A typical integrated mill is comprised of a coke oven, sintering plant, blast furnace (BF) and a basic oxygen furnace (BOF), which are necessary for full metallurgical cycle of steelmaking. Firstly, most of the iron ore is agglomerated to obtain sinter or pellets. Then the agglomerates are charged, together with coke and coal, into a blast furnace which produces hot metal (pig iron). Most of the carbon in the hot metal is removed in the basic oxygen steelmaking (BOS) plant, producing the crude liquid steel. At last, the liquid steel could be cast into semi-finished products.

For integrated mills production process is contingently divided into three distinct processes: the production of steel, the production of iron, and the production of sinter. Thus, it is possible to more accurately calculate the amount of harmful emissions and energy efficiency at every stage of production taking into account the features of technological processes. As for the number of pollutants, the emission from sintering plants is much higher than the general volume of emission from integrated mills.

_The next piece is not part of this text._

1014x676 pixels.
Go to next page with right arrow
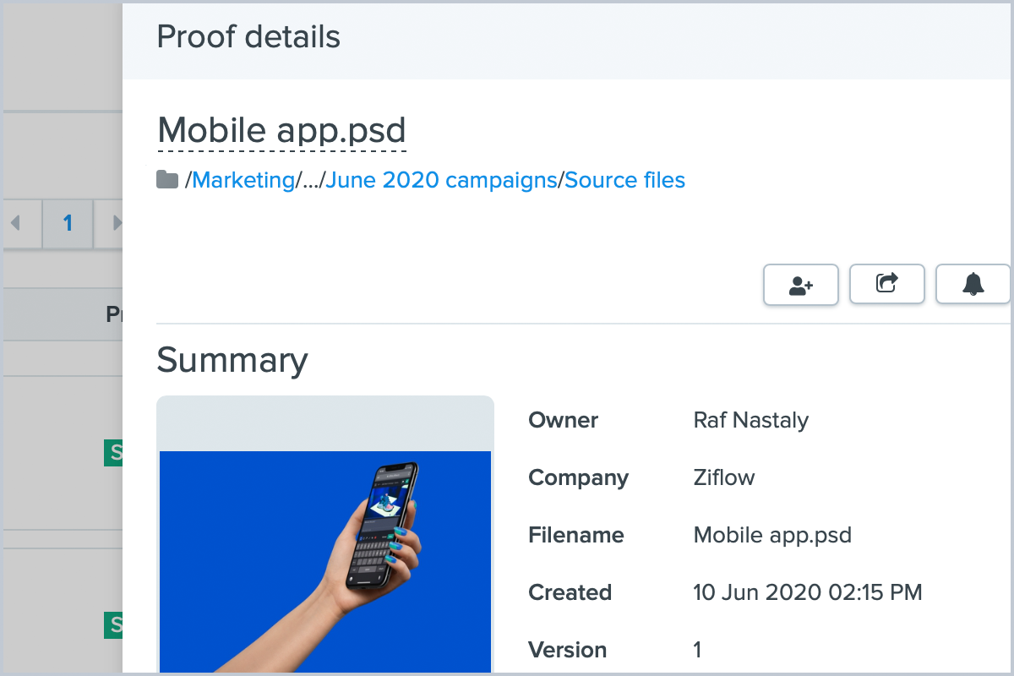point(117,224)
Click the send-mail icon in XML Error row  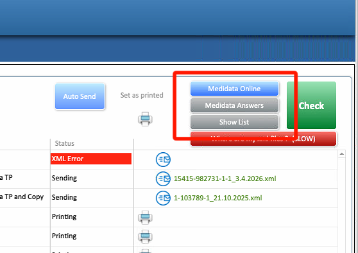tap(163, 159)
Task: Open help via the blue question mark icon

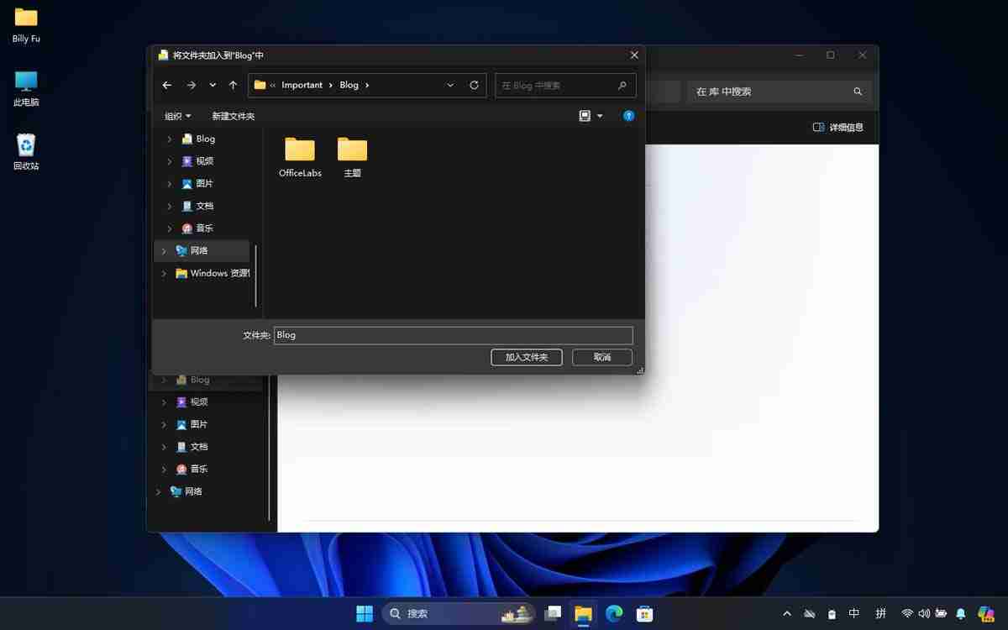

Sintered ore, produced from fine iron ore, iron bearing recycled materials, coke breeze and fluxes are used in the blast furnace as raw material. The sinter feed is deposited as a bed and the coke in the upper layer is ignited. As the sinter bed moves forward, air is drawn through the bed to maintain combustion of the coke.

A sintering system plays a key role at the plants with a full iron and steel production cycle by using residues which otherwise would be disposed. Slag from steel production, dust out of filters of various furnace gas purification systems (including those relating to the sinter plant), and various ferrous materials from the processing residues are recycled in the sintering plant.

Sintering technologies have the potential for heat recovery increase, emissions reduction, electric efficiency, fuel substitution transportation, and energy and fuel storage.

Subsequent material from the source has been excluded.